# taz.de -- EMtaz: Deutschlands Turnier-Perspektive: Vor der EM ist vor der WM
       
       > Für Trainer Löw ist die EM 2016 eine Etappe auf dem Weg zur
       > Titelverteidigung in Russland. Die Rendite wird das Team in jedem Fall
       > einfahren.
       
 (IMG) Bild: Casual in Jogginghose gehen sich Zwischenschritte viel leichter
       
       Erstaunlich klein hat Joachim Löw die Bedeutung dieses Turniers
       veranschlagt, das am Sonntag für sein Team mit dem Spiel gegen die Ukraine
       beginnt. Als Zwischenschritt bezeichnete der Bundestrainer vor einem halben
       Jahr die Europameisterschaft in Frankreich. Kurz danach war er gedanklich
       bereits wieder bei der nächsten WM 2018 in Russland und der Mission
       Titelverteidigung.
       
       Geschickt fanden das einige Beobachter. So habe er die Erwartungen an die
       deutsche Nationalmannschaft für die nächsten fünf Wochen
       heruntergeschraubt. Vor vier Jahren wählte Löw allerdings genau dieselben
       Worte. Die EM in Polen und der Ukraine, sagte er damals, sei für ihn ein
       Zwischenschritt auf dem Weg nach Brasilien.
       
       Der Leiter und Lenker des deutschen Vorzeigeteams durchmisst die Zukunft in
       großen Schritten. Seit einer Dekade ist er nun im Amt und hat sich vom
       Taktikeinflüsterer Jürgen Klinsmanns – durch den so erfolgreich bewältigten
       Weg bis hin zum WM-Titelgewinn in Rio de Janeiro – den Ruf eines visionären
       Strategen erarbeitet.
       
       Wenn man von Turnier zu Turnier denkt, fällt auch die mühselige
       Qualifikation in den letzten zwei Jahren kaum ins Gewicht. Dass die DFB-Elf
       mit der schlechtesten Saisonbilanz von vier Niederlagen unter Löw in diese
       EM startet und seit zwei Jahren abgesehen vom Heimsieg gegen Polen (3:1)

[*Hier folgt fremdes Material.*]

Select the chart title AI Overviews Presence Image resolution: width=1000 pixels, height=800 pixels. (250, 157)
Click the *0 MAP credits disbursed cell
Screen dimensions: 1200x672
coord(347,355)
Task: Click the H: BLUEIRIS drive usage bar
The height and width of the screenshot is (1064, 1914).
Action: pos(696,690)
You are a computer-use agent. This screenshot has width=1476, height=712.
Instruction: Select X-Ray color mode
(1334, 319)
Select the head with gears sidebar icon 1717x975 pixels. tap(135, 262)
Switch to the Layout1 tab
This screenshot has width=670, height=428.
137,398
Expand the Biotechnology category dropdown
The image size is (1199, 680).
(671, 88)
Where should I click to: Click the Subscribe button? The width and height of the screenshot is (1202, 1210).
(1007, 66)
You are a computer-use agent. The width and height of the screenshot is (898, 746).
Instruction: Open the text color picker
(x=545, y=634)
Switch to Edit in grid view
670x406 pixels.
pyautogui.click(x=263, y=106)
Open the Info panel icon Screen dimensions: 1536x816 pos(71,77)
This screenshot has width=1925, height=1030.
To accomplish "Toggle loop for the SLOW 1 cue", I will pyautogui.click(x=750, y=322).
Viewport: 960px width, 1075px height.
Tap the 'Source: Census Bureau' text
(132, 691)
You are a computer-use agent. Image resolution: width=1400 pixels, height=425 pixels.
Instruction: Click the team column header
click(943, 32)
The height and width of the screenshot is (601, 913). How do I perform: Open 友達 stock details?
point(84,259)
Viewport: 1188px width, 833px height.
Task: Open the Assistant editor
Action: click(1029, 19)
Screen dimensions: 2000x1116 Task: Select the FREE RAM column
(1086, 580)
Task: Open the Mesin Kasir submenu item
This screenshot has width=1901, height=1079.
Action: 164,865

       unter Wettbewerbsbedingungen nicht überzeugen konnte, dass das Spiel meist
       unter einer seltsamen Tempodrosselung litt – all das eignet sich kaum als
       Aufreger. Eine Turniermannschaft eben, heißt es.
       
       An der Qualität der Mannschaft zweifelt keiner 
       
       Die Nationalmannschaft ist unter der Ägide von Teammanager Oliver Bierhoff
       zu einem Markenunternehmen geworden, das mittlerweile zwischen den
       Großereignissen auch erfolgsunabhängig verlässlich seine Rendite einfährt.
       Selbst größte Erschütterungen – wie die DFB-Korruptionsaffäre um die
       Heim-WM 2006 – vermögen es nicht, der Stabilität etwas anzuhaben. Löw
       konnte unbeschadet Solidaritätsgrußbotschaften an den Vertuscher und
       Ex-DFB-Präsidenten Wolfgang Niersbach entsenden. Kritik musste er nicht
       fürchten.
       
       Nach der WM in Brasilien, berichtete Bierhof stolz, habe er an erster
       Stelle immer wieder gehört, wie „toll“ sich die Jungs gegeben hätten – „so
       sympathisch“. Er resümierte: „Der sportliche Aspekt ist nach hinten
       gerutscht, das Auftreten stand im Vordergrund.“ Sein Ideal scheint es zu
       sein, eine Generation von Nationalspielern heranzubilden, die sich fast ein
       jeder zum Nachbarn wünscht. Das Team steht über allem. Eines der ältesten
       Erfolgsrezepte hat der DFB als neuen Markenkern wiederentdeckt. Vor einem
       Jahr wurde das Nationalteam mit dem Logo „Die Mannschaft“ versehen.
       
       An der individuellen Qualität des Teams hegt vor der EM in Frankreich
       sowieso kaum einer einen Zweifel. Immerhin stehen 14 Weltmeister von 2014
       im Aufgebot. Deshalb steht jetzt der Teamgedanke im Vordergrund. „Es geht
       darum, eine Einheit zu bilden und ein bedingungsloses Miteinander zu
       schaffen“, gab Löw im Trainingslager in Ascona vor.
       
       Hackordnungen sind längst wieder etabliert 
       
       Die Aufgabe, die der Bundestrainer zu bewältigen hat, ist indes viel
       größer. Er soll den Erfolg des Nationalteams durch Erneuerung verstetigen.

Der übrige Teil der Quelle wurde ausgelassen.